At an early stage of this study, we identified specimens of C. retractus from many locations in eastern North America, including the states of Alabama, Arkansas, Florida, Georgia, Louisiana, Illinois, Indiana, Mississippi, New Hampshire, New York, Vermont, Virginia and West Virginia, as well as the Canadian province of Quebec. Adults of these specimens are presently indistinguishable from those at the type location in North Carolina, except perhaps for a propensity of New York adults to have one or two small knots across epimeral groove 2 from seta 2a (Fig. 18E). But juveniles suggest that more than one species is involved. In addition to the near-topotypical material from Durham Co., North Carolina, we have juveniles from Florida and from New York (Onondaga Co.). The Florida nymphs are identical to the near-topotypes, but New York juveniles are easily distinguished by their shorter, straighter pygidial setae (Fig. 18G; h), larger seta l on tibia and genu I, and tibia I seta d with more distinct barbs and 1 velum-like coating. As with near-topotypes, setae h 1 of the New York population are adjacent, parallel and consistently broken from exuviae, unlike those of C. monilipes and C. arboricolus in which they are divergent and retained on exuviae.

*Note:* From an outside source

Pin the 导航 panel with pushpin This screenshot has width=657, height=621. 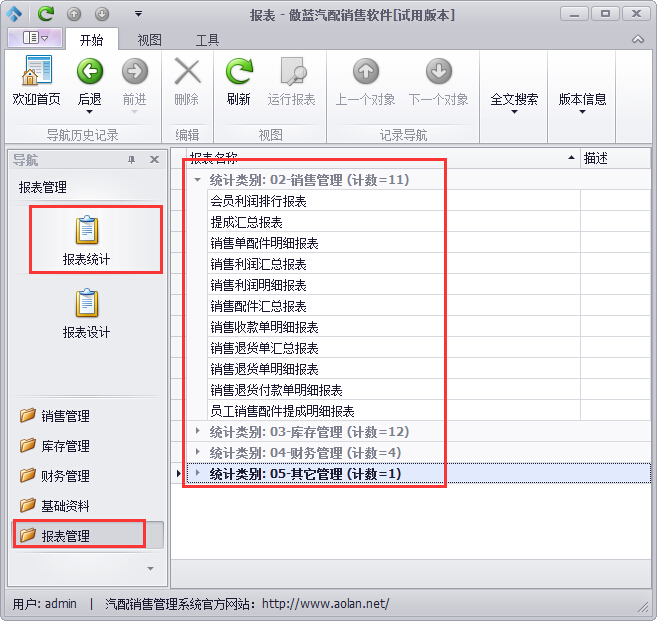[x=131, y=160]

The differences could represent geographic variation in these setae, but without further knowledge of juveniles from other locations, and especially without genetic data, we have no basis for judgement. At present, we prefer to assign specimens with the adult traits of C. retractus to a ‘retractus’ species group unless juveniles are known and correspond with the near-topotypes.